What you should do: Would you give again, exactly, the lines running from the line with "Viewport: 1456px width, 813px height." to the end of the data below, both included?

Records provided:
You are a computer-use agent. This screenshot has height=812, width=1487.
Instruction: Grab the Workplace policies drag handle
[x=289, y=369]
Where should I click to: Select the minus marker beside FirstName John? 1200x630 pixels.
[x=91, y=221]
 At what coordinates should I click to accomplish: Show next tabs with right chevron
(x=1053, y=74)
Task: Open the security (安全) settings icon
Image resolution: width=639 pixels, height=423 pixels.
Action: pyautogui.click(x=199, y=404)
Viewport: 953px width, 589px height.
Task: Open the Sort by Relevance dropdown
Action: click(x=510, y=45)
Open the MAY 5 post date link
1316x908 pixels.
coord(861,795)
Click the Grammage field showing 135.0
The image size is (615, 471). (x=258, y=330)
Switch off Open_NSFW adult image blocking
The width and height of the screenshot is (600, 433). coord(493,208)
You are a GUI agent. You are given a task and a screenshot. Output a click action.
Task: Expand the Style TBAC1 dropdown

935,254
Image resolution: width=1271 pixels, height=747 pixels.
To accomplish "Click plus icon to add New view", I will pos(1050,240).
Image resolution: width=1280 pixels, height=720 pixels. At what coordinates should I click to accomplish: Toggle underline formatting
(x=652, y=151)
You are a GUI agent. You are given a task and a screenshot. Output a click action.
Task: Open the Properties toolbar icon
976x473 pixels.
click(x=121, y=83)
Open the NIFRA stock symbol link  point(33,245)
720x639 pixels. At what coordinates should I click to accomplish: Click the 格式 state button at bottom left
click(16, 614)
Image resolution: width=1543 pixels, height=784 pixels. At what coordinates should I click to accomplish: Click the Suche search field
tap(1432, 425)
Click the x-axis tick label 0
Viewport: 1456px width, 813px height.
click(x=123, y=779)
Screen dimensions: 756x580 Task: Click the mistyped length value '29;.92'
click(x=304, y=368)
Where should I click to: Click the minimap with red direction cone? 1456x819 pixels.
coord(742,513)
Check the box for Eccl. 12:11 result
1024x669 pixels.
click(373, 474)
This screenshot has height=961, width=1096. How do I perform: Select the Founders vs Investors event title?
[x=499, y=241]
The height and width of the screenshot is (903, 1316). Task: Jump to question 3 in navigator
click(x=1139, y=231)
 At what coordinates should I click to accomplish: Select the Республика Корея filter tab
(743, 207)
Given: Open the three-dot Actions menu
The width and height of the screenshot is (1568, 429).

Written answer:
Viewport: 1456px width, 813px height.
click(x=123, y=779)
Screen dimensions: 756x580 Task: Click the mistyped length value '29;.92'
click(x=304, y=368)
Where should I click to: Click the minimap with red direction cone? 1456x819 pixels.
coord(742,513)
Check the box for Eccl. 12:11 result
1024x669 pixels.
click(373, 474)
This screenshot has height=961, width=1096. How do I perform: Select the Founders vs Investors event title?
[x=499, y=241]
The height and width of the screenshot is (903, 1316). Task: Jump to question 3 in navigator
click(x=1139, y=231)
 At what coordinates should I click to accomplish: Select the Республика Корея filter tab
(743, 207)
Given: Open the three-dot Actions menu
The width and height of the screenshot is (1568, 429).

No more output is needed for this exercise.